Year-end tax payments can be such an arduous task. No one enjoys hours and hours of computing their taxes and no one definitely wants to pay more than what’s necessary. Investors and traders should be especially careful of how they spend their money. There are already a lot of expenses out there and you should be smart about how to move your hard-earned money if you want to grow your wealth quicker.
Here are 4 effective year-end tax strategies to help minimize your tax liability.
1. Offset Losses
One of the main goals is to increase your long-term rate of return. A “good” rate of return will depend on several factors including the specific investment, inflation and the current market. Most investors would love 15% – 20% but this might not be possible, especially for those who are new to the game.
It is ideal to work on long-term return. To do this, it is critical to offset losses properly. Paper losses will not be beneficial in minimizing tax liability. Losing positions that were not realized must be sold to offset the gains that have been made earlier in the year. By the time capital gains increase, your booked losses will be more valuable.
2. Gift Appreciated Assets
A lot of investors donate to charities to reduce taxes but there’s another way to do this and that is by gifting appreciated assets. When you gift highly appreciated assets to someone from a low tax bracket, you can significantly reduce or even eliminate taxes entirely.
According to current tax laws, if you gift to someone in the 10% – 15% bracket, they would only have to pay 0% or 5% capital gains. However, this strategy is not applicable when gifting to children because of kiddie tax rules. By donating to a charity, you will avoid paying the incurred capital gain. Additionally, you also deduct the market value in full of the asset you donated.
Here’s an example – you buy Amazon stock at $10,000 and it grows into $15,000 in the next months. If you are in the 30% total tax bracket and you donate your stock position, you could actually save $5,000 – $1,500 in capital gain tax and $4,500 in ordinary income tax.
3. Identifying Securities Transactions
When you own several lots that have the same security and were bought/sold at different prices and times, identifying securities transactions is essential. Doing so will give a tax-planning opportunity. You can create the amount of loss or gain that will be recognized and also create long-term or short-term capital gain or loss.

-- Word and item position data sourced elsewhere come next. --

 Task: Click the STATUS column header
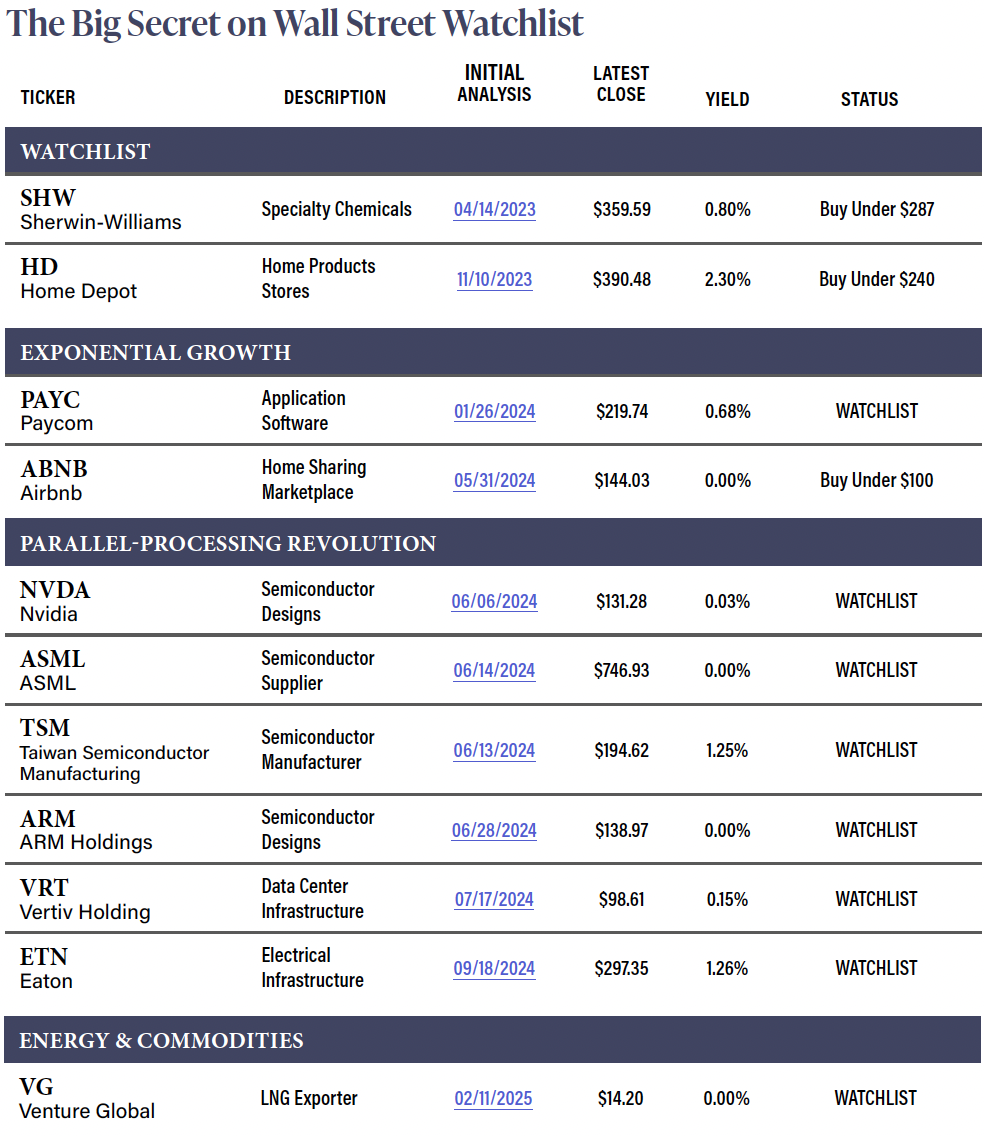click(x=869, y=99)
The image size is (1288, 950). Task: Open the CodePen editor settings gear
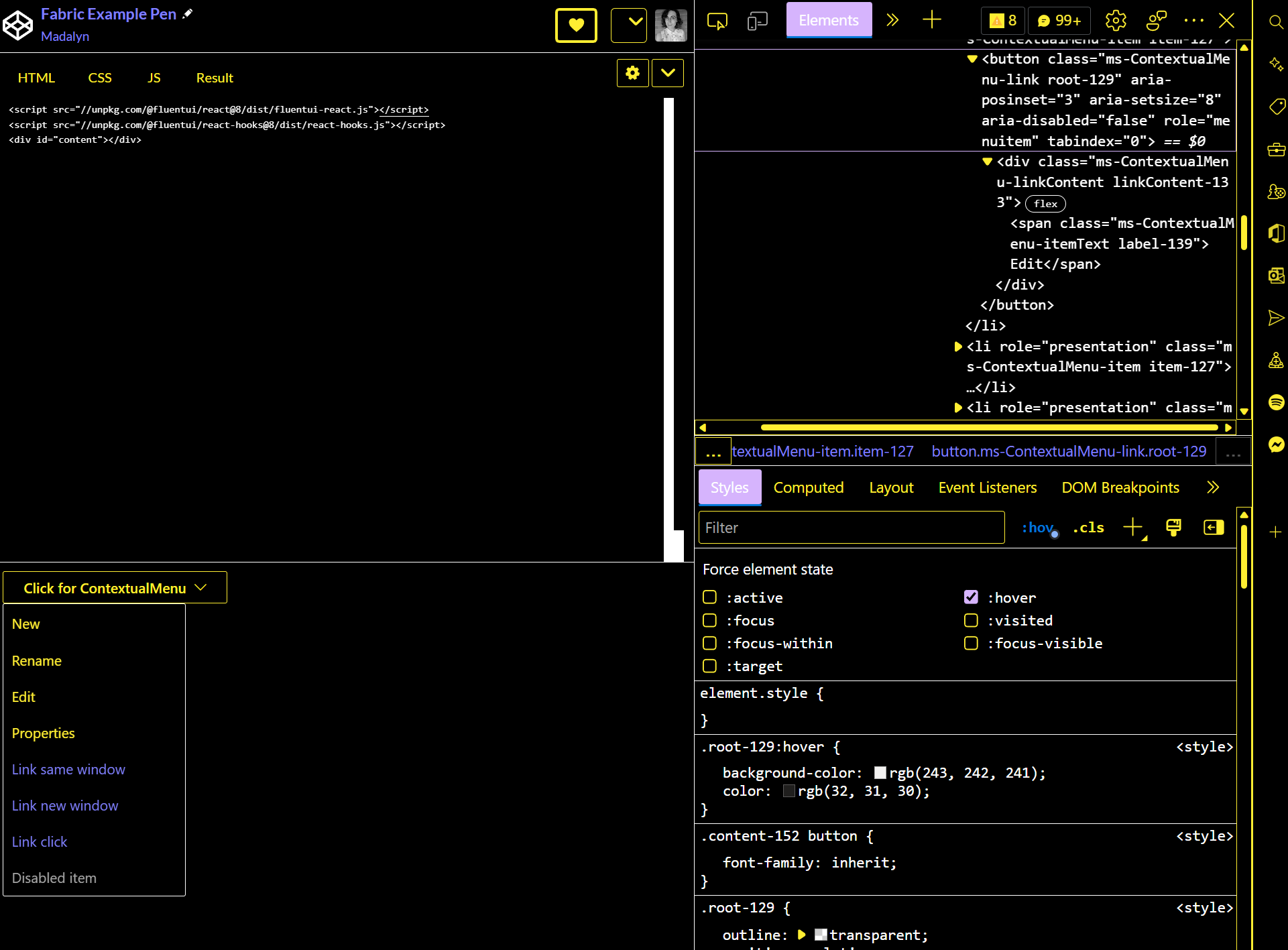[632, 73]
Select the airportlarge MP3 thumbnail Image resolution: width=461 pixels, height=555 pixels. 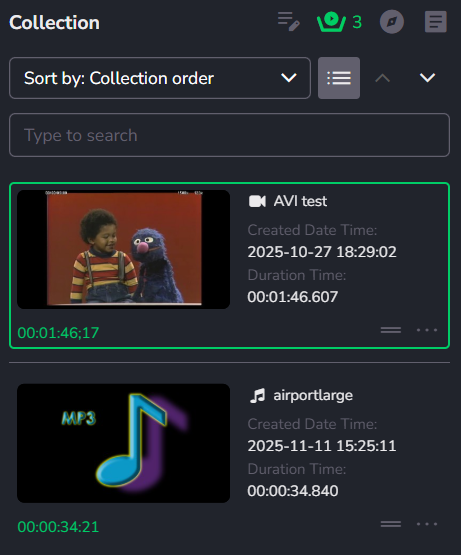point(124,443)
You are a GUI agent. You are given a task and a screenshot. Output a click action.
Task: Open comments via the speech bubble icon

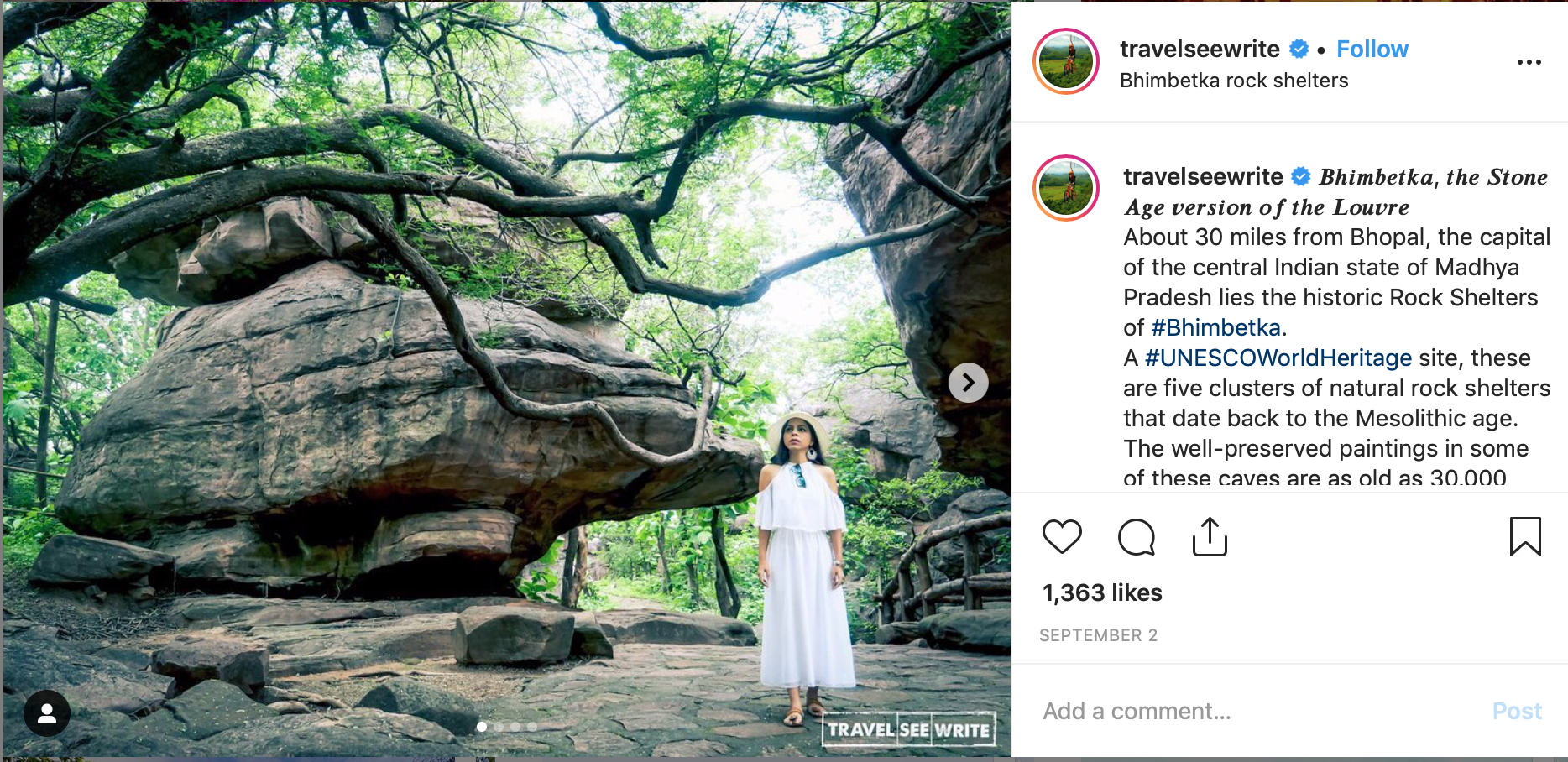[x=1137, y=537]
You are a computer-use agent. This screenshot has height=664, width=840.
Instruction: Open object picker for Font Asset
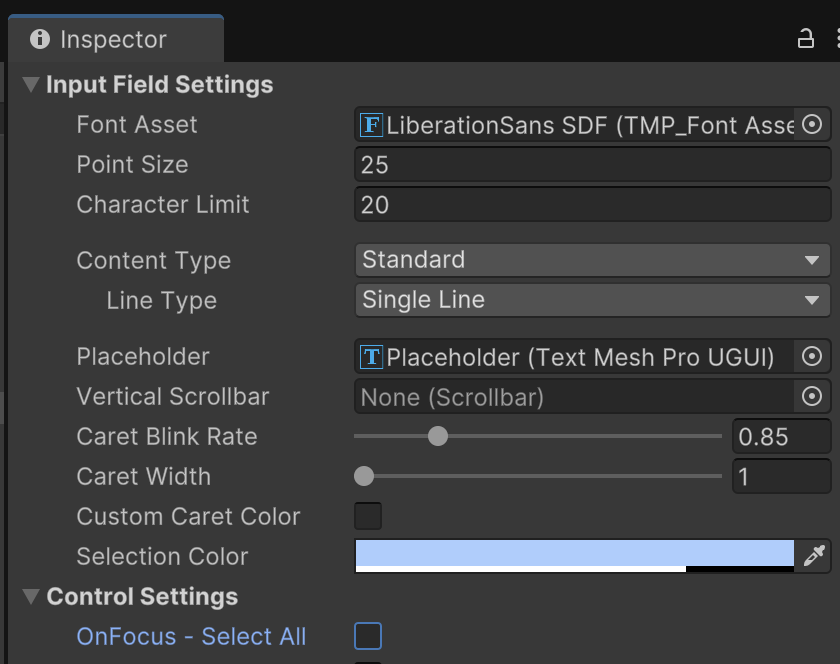pyautogui.click(x=812, y=125)
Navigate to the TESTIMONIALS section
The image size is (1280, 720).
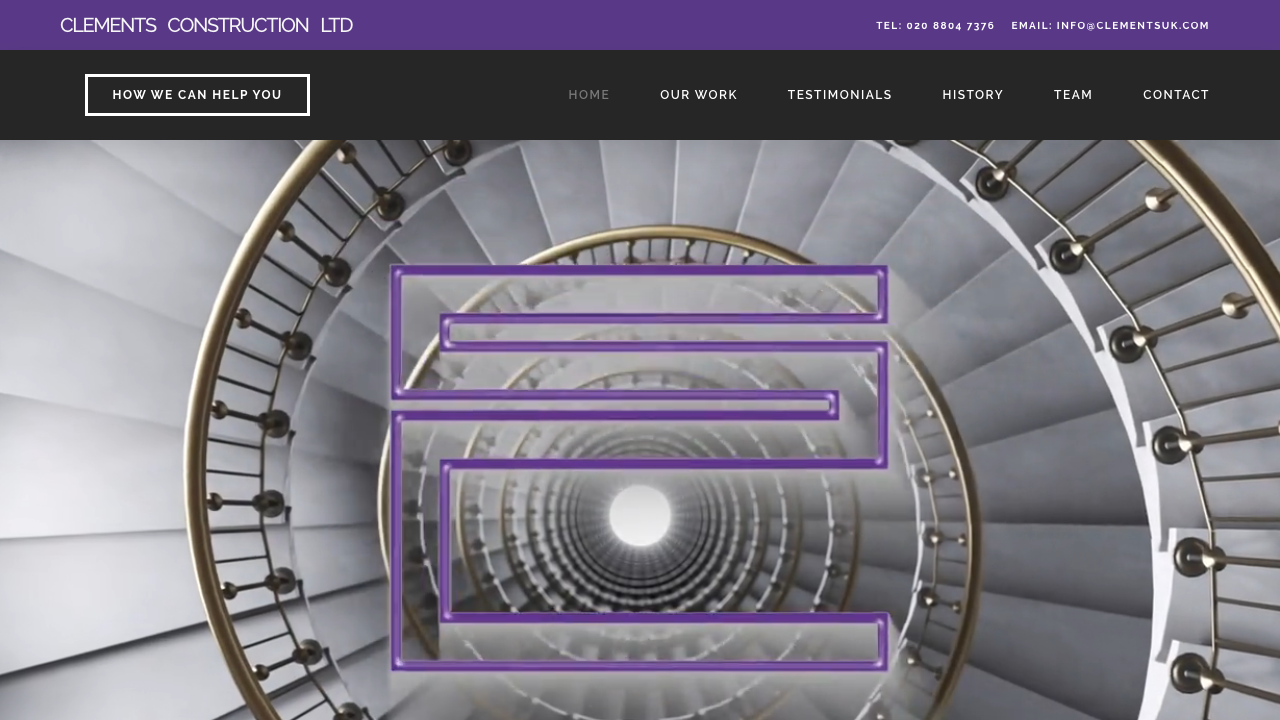[840, 94]
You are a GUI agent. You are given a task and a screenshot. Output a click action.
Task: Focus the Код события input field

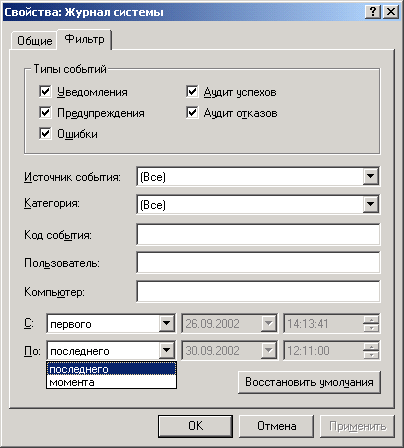(x=258, y=234)
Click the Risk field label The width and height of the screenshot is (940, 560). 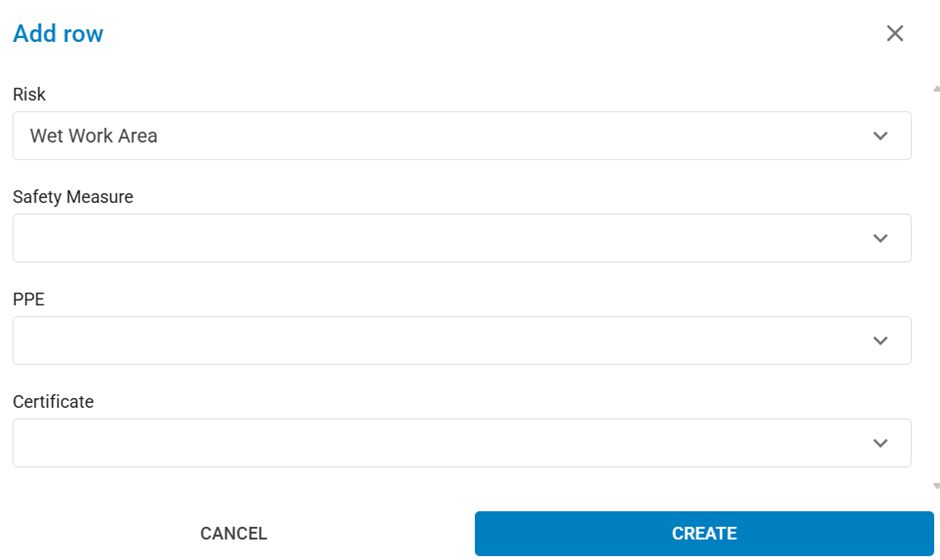[29, 94]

On the other hand, if you don’t properly identify the lots that need to be sold, US treasury regulations will apply. This levies the first-in, first-out method of identification where the securities sold are the securities that you held onto for the longest.
4. Tax Loss Harvesting
If you are an investor that fall in high tax brackets, you should aim to offset short-term gains as much as you can. These types of gains are typically taxed at the investor’s tax bracket, which is in the 30% range. In contrast, long-term gains are taxed at the 0%, 15% and 20% range, depending on the income.
To get the final gain or loss result, short-term gains and losses are netted against each other. Afterwards, long-term gains and losses will also be netted. The results of these will be netted as well and you will get the final total. The difference in tax rates can be up to 24% for short-term (ST) or long-term (LT), so it is best to work on ending up with long-term gains. If it results in a loss, about $3,000 can be used to offset income.
There is an effective way to maintain the integrity of the asset class exposure while also avoiding the wash-sale rule. In this particular tax strategy, to take a loss in an asset class, you would have to sell a mutual fund and then deliberately replace it with the exchange-traded fund for a whole month. After 31 days, move the assets back.
Keep in mind that the best approach will depend on several factors including the taxpayer’s goals and their current state in life. There are several other tax strategies that you can try out to minimize liability. If you want the best results, it is advisable to work with a professional tax advisor who is experienced in building the ideal plan to save you money.